Le ministre français de l'Intérieur multiplie les
déclarations hostiles à l'égard de l'immigration et des étrangers, dans des
annonces «effets de manche» à même d'attiser la haine raciale et le sentiment
sans cesse envahissant d'une xénophobie rampante. Dernière en date, sa lutte
contre «la délinquance étrangère» en mettant en place tout un système répressif,
privatif de liberté individuelle. Claude Guéant veut mettre en place des
«mesures spécifiques» telles que la privation de titre de séjour pour un
étranger qui se rendrait coupable d'un délit grave, lorsqu'il vit en France
«depuis peu de temps» et qu'il n'y a «pas d'attache familiale». Voilà pour
l'explication du texte. Mais les observateurs et les adversaires politiques de
Sarkozy y voient une manipulation médiatique, doublée d'une réelle campagne
préélectorale, en vue de la présidentielle de 2012. Stigmatisé pour une
politique intérieure «défaillante», au plus bas dans les sondages et donné
archi battu par le candidat socialiste, le président français ne voit de salut,
et de second mandat, que dans le carré de l'extrême droite pour y chasser des
électeurs sensibles à son discours protectionniste. Et qui mieux pour sonner le
tocsin que son fidèle Guéant, ô combien aguerri à ce genre d'exercice. Sa
proposition a déjà eu les faveurs de la droite populaire qui s'est félicitée
d'une telle initiative alors que les socialistes, campagne présidentielle
oblige, sont montés aux remparts pour dénoncer une énième dérive «sécuritaire»

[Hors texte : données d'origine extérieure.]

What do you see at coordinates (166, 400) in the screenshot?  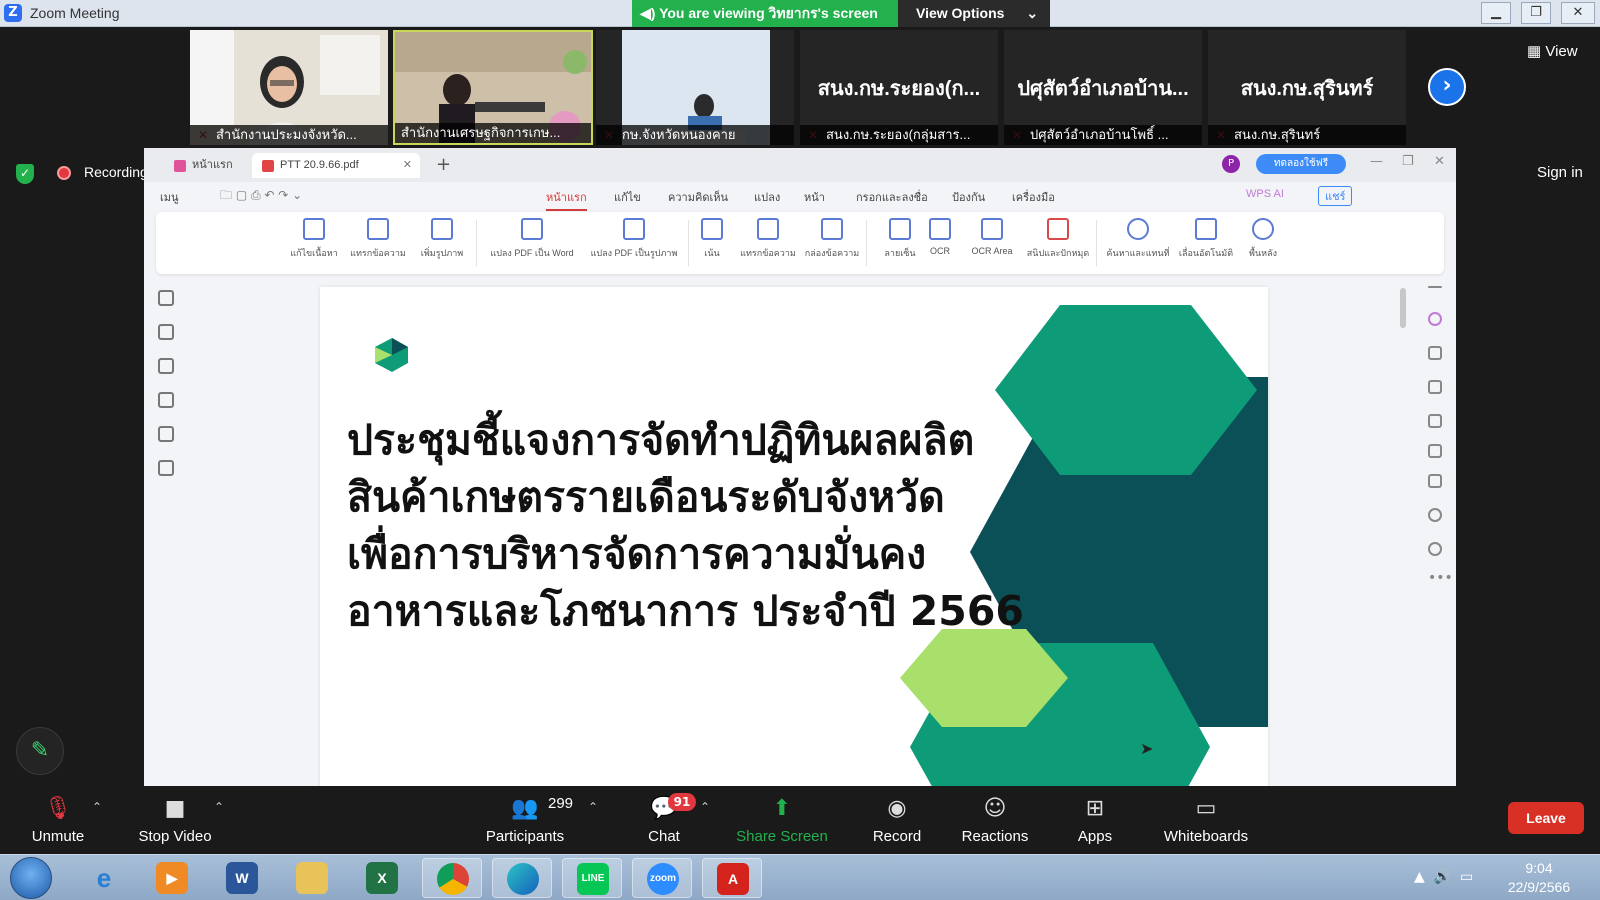 I see `attachment-icon` at bounding box center [166, 400].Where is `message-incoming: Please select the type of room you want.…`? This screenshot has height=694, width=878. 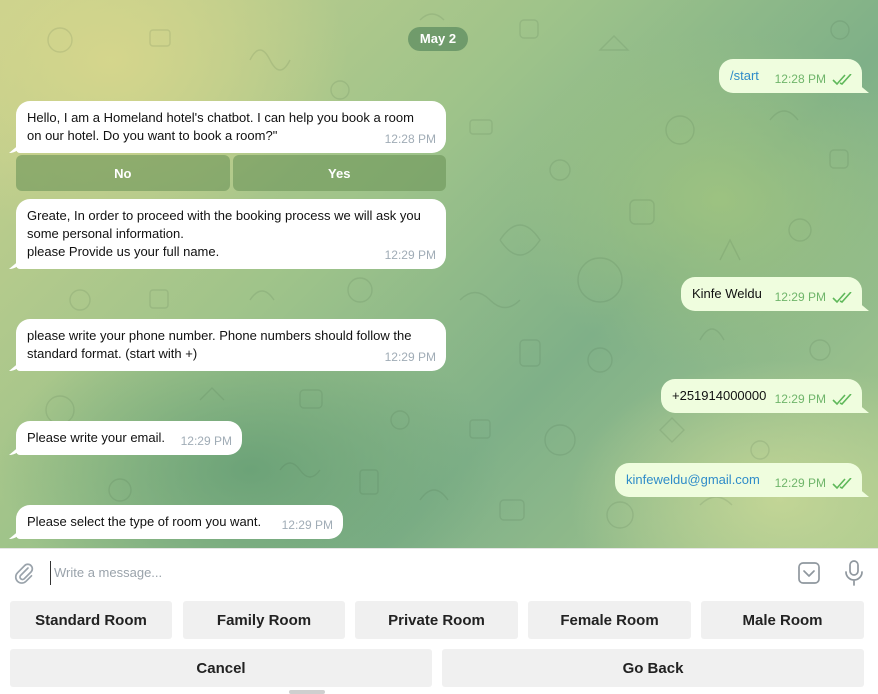 message-incoming: Please select the type of room you want.… is located at coordinates (180, 522).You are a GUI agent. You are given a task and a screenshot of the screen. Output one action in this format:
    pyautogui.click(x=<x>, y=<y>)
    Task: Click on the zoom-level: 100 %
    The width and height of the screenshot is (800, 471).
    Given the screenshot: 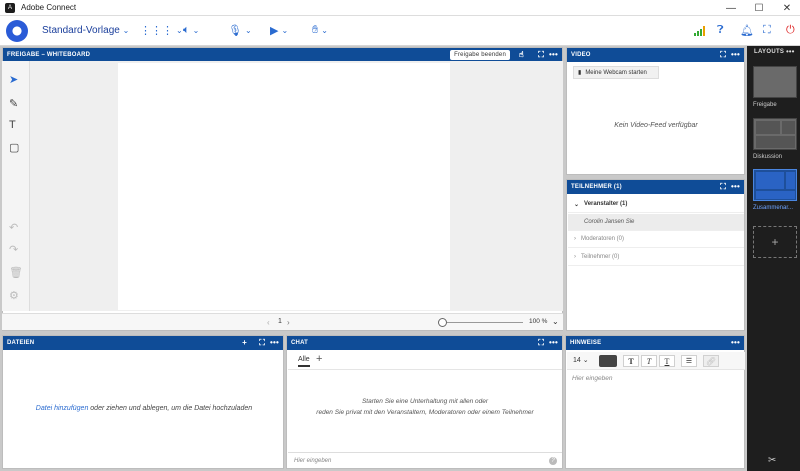 What is the action you would take?
    pyautogui.click(x=538, y=322)
    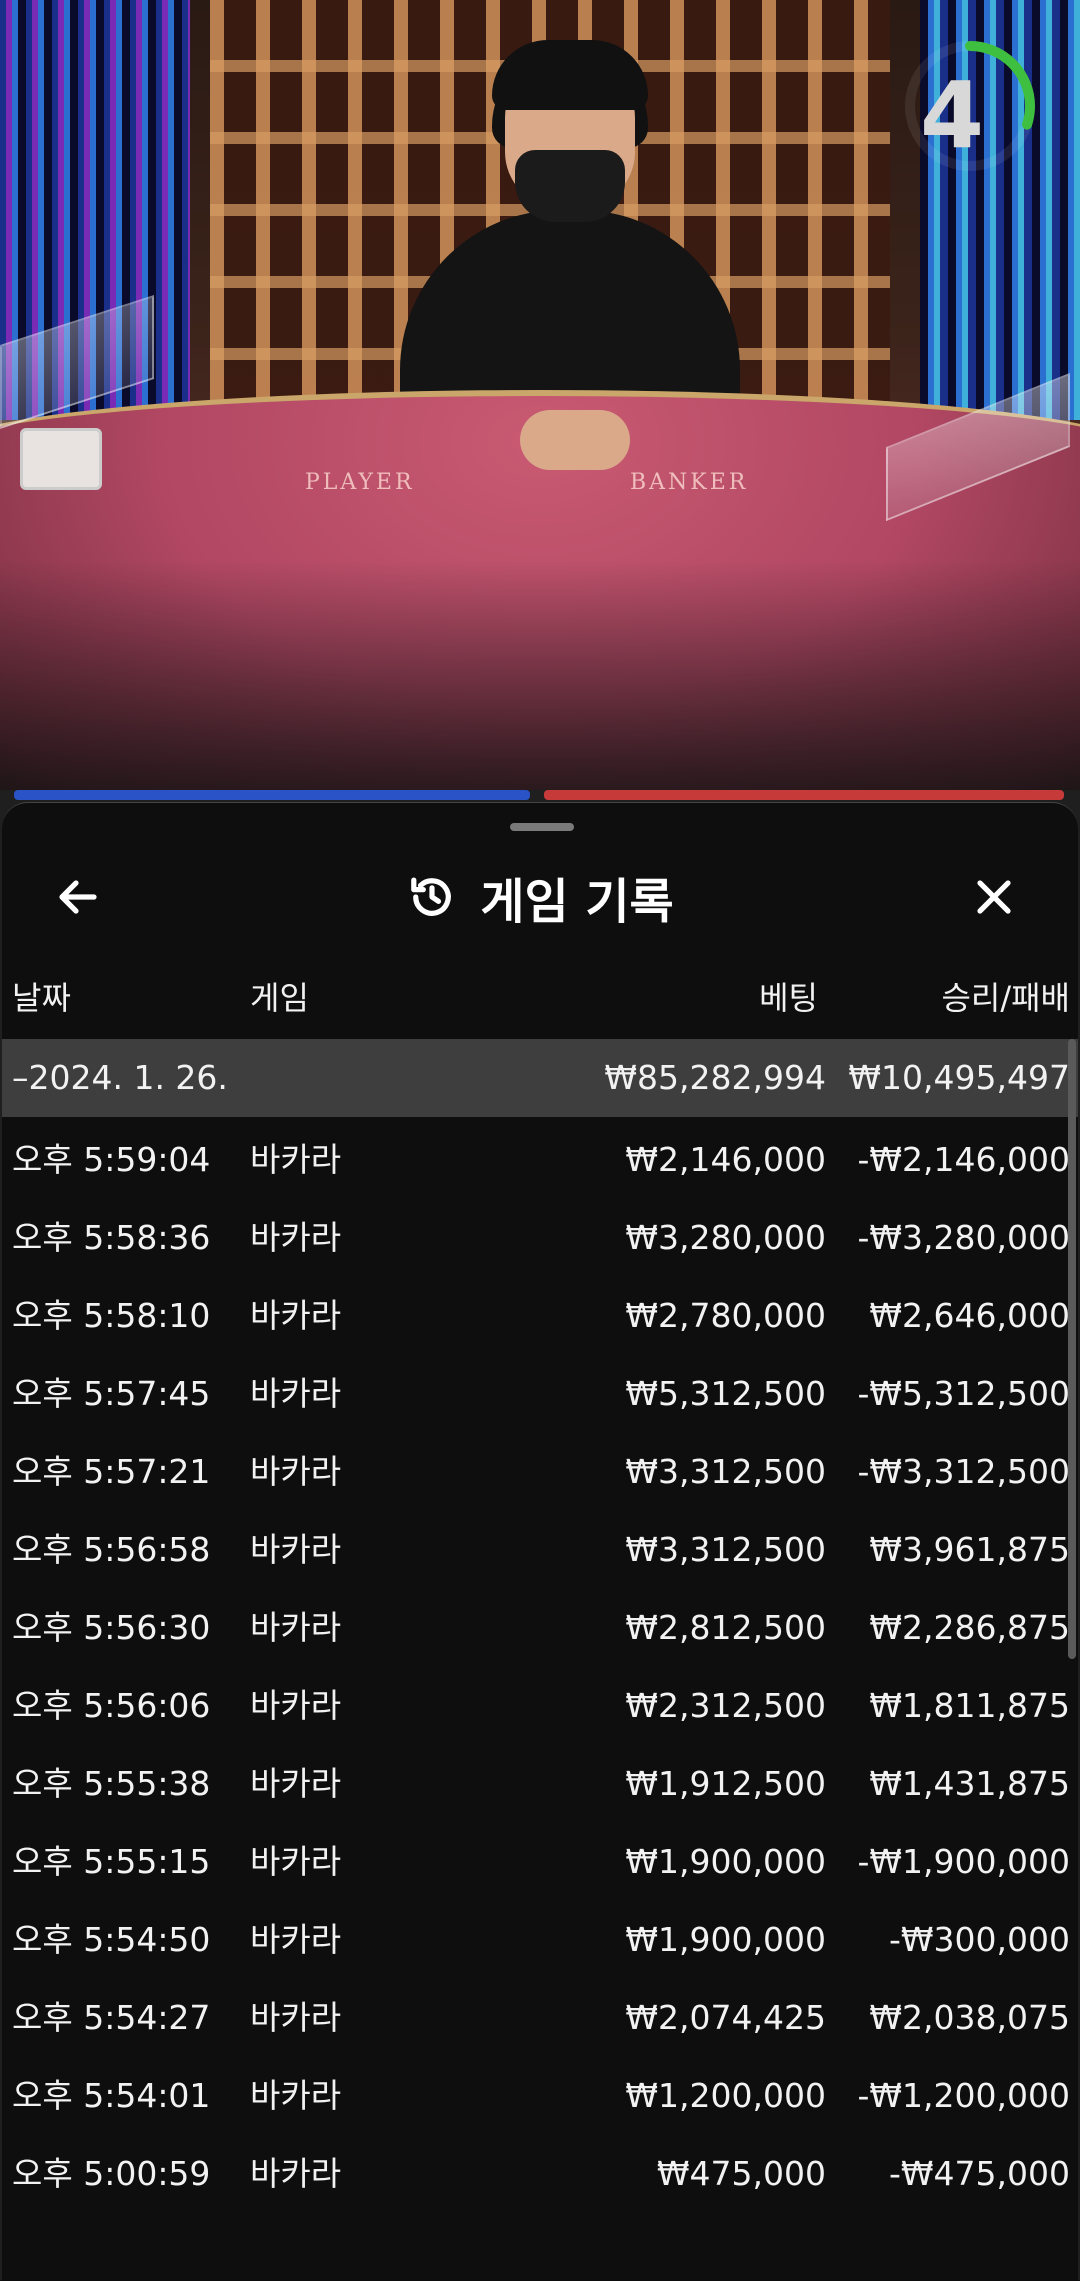  Describe the element at coordinates (112, 1472) in the screenshot. I see `history-time: 오후 5:57:21` at that location.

de l'UMP. Najat Vallaud Belkacem, une des porte-parole
de François Hollande, dénonçait « l'esbroufe permanente » du ministre de
l'Intérieur et « la stratégie électoraliste d'une droite prête à tout pour
garder le pouvoir ». Malgré le retard d'une journée, la réaction du PS et plus
particulièrement le choix de la préposée à l'indignation a de quoi faire
sourire? jaune. Pourtant, cette sortie synchronisée du locataire de la place Beauveau est cousue de fil blanc puisqu'elle s'inscrit, fatalement
et ouvertement, dans une logique d'un programme électoral dont la seule
finalité est d'engranger le maximum de voix possibles puisées dans le vivier
lepéniste. Ainsi, montrer du doigt l'étranger, l'islam, les immigrés et leurs
enfants fait partie de cette stratégie d'attaque-défense
en montant en épingle la peur et la délinquance chez ces catégories de
personnes. Et au-delà des états-majors politiques, cette nouvelle loi contre la
délinquance étrangère, Christophe Régnard, président
de l'Union syndicale des magistrats (USM), rappelle qu'elle existe déjà, mais
sous d'autres formes. Il conseille à Claude Guéant de relire l'article 131-30
du code pénal. «Un article qu'il doit bien connaître puisque, lorsqu'il a été
réformé par deux fois en 2003 et 2006, il était au cabinet de Nicolas Sarkozy, alors
ministre de l'Intérieur». Un tel désaveu venu d'un professionnel de la justice
prouve, encore une fois, que la politique menée par la droite française n'obéit
qu'à une seule formule, limiter sinon en finir avec l'immigration légale fut-elle
ou illégale. «C'est plus facile de s'intégrer si on est un peu
moins nombreux que si on est plus nombreux, c'est tout simple», avait déclaré
Claude Guéant au micro de RTL tout en se défendant d'une quelconque proximité
idéologique du Front national. Coutumier du fait, il a derrière lui quelques
sorties chocs comme celle du 28 novembre où il expliquait que la France accueillait chaque
année 200.000 étrangers et que c'était «trop» ou celle du 25 mai, lorsqu'il
réaffirmait que les deux tiers des personnes sortant de l'école sans
qualification seraient des enfants d'immigrés. Le 17 mars, et au micro d'Europe
1, il dira: «Les Français, à force d'immigration incontrôlée, ont parfois le
sentiment de ne plus être chez eux». Un florilège qui n'a pas échappé à Marine
Le Pen, qui a déclaré que Claude Guéant «pourrait
être adhérent d'honneur du FN puisqu'il est touché par la grâce, sauf que cela
n'annonce que les prochaines élections». La présidente du FN a tout compris. Dommage.